Sheikh of Dandarawiya order

Personal details
- Born: 1898
- Died: 1953 (aged 54–55)
- Parent: Muhammad Al Dandarawi (father);

= Abu'l 'Abbas Al Dandarawi =

Egyptian Sufi (1898–1953)

Abu'l 'Abbas Al Dandarawi (1898–1953) was an Egyptian sufi scholar and the sheikh of Dandarawiya which is a sufi order originated from Moroccan Ahmad bin Idris. The order was founded by one of Idris's eminent pupils, Ibrahim Al Rashid, and is known to be the Rashidi Ahmadi branch of the Idrisi tradition.

==Biography==
Al Dandarawi was born in 1898. His father, Muhammad, was from in Dendera, Upper Egypt, where he was born in 1839. He was educated by Ibrahim Al Rashid, a Sudanese disciple of Ahmad bin Idris, in Mecca and settled in Medina following his travels to East Africa and Syria to disseminate the views of the Ahmadiyya order. He lived there as the successor of Ibrahim Al Rashid until his death in 1910.

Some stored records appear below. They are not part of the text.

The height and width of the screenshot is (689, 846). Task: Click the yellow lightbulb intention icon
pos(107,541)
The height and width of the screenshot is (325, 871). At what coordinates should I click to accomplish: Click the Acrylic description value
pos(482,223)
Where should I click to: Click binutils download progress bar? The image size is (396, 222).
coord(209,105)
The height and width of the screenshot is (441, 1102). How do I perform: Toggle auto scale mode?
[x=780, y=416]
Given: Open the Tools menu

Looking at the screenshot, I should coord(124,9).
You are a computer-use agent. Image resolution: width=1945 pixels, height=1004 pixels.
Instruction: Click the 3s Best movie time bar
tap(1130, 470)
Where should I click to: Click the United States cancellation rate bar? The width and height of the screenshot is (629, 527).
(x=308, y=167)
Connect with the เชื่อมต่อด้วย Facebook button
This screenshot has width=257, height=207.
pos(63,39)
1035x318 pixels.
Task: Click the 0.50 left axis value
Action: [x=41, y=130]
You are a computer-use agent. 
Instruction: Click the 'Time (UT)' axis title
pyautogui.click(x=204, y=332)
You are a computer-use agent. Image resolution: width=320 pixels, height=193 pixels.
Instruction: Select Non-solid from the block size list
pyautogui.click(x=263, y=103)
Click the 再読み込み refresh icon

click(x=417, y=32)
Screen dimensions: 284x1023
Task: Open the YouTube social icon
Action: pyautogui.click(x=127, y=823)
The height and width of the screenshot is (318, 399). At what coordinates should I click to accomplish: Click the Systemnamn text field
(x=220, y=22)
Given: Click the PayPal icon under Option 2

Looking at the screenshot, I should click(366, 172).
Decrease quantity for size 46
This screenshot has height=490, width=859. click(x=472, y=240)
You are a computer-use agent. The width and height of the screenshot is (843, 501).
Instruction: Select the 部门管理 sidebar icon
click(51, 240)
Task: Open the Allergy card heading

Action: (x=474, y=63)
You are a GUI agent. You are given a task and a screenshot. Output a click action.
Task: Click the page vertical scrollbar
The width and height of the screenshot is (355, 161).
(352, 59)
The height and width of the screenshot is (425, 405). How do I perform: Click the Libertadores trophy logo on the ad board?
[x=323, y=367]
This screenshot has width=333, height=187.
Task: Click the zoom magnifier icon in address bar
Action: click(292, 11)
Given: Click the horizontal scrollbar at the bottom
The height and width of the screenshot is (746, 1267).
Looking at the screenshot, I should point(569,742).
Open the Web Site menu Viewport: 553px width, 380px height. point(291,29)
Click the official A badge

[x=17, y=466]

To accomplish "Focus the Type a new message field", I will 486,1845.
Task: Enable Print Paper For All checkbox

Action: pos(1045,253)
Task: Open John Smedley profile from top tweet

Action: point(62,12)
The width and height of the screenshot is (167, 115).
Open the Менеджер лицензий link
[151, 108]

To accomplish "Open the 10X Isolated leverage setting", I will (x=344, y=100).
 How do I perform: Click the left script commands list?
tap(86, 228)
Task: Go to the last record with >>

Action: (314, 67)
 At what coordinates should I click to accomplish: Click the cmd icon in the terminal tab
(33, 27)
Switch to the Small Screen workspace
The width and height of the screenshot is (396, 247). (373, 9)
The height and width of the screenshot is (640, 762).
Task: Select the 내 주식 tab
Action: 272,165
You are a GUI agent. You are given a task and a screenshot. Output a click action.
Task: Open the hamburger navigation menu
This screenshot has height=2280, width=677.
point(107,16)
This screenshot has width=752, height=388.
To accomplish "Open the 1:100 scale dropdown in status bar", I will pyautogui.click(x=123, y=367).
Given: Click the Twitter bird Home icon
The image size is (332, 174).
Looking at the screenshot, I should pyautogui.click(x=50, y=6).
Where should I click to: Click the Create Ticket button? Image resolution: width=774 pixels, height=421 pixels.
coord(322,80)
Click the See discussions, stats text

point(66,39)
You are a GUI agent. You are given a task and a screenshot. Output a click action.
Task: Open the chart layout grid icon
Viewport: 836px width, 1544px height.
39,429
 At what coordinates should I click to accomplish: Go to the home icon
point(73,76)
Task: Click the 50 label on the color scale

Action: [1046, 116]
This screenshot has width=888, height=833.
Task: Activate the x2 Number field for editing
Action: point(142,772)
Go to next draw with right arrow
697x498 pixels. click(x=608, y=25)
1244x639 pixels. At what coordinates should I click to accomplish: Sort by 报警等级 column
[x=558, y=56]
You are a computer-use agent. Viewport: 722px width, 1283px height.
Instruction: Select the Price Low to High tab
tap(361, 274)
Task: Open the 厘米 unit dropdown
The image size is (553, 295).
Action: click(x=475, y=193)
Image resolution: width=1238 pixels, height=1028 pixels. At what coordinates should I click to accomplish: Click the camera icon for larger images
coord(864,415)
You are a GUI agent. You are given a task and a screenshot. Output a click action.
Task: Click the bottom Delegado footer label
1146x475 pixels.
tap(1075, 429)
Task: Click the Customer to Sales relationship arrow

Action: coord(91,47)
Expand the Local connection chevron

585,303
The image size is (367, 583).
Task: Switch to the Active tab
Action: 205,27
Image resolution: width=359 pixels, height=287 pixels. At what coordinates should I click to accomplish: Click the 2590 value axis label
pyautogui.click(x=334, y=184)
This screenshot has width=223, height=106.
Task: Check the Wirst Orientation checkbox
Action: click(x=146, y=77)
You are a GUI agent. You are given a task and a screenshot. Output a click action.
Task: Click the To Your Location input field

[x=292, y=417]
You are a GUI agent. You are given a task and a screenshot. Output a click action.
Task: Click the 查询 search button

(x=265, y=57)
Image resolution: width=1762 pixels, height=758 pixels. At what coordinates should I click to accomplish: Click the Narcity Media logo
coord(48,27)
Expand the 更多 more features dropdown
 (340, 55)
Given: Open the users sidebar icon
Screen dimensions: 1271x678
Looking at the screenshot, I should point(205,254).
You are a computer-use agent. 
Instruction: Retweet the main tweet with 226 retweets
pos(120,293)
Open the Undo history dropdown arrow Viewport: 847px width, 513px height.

Al Dandarawi had two siblings, a younger brother, Abdul Wahap and a sister. Following the death of his father Al Dandarawi succeeded him as the sheikh of the order. He was extremely popular among his Sudanese followers. Al Dandarawi had to leave Mecca in 1941 due to a dispute with King Abdulaziz and Wahhabists over the celebration of Mawlid or the observance of the birthday of the Islamic prophet Muhammad.

Al Dandarawi died in 1953, and his son Abu Fadl bin Abul Abbas Al Dandarawi succeeded him as the sheikh of the order.